#### What you should do:
The response should consist solely of the line containing "Where should I click to: Open the Appleton" and the lines after it through the end of the listing below, repeated exactly.

#### Source material:
◆ ◆ ◆ ◆ ◆ ◆ ◆

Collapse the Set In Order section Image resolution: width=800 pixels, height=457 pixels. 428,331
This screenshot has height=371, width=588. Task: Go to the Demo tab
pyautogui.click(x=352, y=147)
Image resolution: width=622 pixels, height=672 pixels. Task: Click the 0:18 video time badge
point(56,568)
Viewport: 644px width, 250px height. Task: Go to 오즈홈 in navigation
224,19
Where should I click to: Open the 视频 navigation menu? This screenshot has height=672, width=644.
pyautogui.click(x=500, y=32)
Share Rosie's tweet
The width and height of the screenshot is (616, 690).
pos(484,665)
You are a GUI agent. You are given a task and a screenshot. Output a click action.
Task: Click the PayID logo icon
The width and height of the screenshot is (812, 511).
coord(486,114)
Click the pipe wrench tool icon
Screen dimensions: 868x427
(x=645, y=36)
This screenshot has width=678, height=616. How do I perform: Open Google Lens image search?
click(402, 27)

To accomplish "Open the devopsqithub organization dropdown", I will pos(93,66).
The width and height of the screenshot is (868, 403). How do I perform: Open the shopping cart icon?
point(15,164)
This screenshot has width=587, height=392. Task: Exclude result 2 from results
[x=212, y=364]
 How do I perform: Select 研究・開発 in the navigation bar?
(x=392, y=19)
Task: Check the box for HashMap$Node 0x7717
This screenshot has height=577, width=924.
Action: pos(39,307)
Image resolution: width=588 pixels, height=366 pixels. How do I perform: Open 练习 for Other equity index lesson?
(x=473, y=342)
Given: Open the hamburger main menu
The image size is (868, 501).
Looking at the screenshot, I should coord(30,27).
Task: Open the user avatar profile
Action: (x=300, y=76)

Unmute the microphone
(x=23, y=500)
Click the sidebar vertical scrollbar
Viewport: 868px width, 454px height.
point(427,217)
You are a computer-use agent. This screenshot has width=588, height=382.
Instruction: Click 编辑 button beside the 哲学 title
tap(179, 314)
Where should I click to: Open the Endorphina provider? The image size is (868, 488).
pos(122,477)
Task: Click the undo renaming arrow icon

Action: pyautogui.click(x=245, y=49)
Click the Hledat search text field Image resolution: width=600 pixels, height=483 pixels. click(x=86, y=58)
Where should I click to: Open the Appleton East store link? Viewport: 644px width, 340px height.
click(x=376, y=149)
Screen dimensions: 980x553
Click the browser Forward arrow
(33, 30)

◆ ◆ ◆ ◆ ◆ ◆ ◆

#### Exercise answer:
Where should I click to: Open the Appleton East store link? Viewport: 644px width, 340px height.
click(x=376, y=149)
Screen dimensions: 980x553
Click the browser Forward arrow
(33, 30)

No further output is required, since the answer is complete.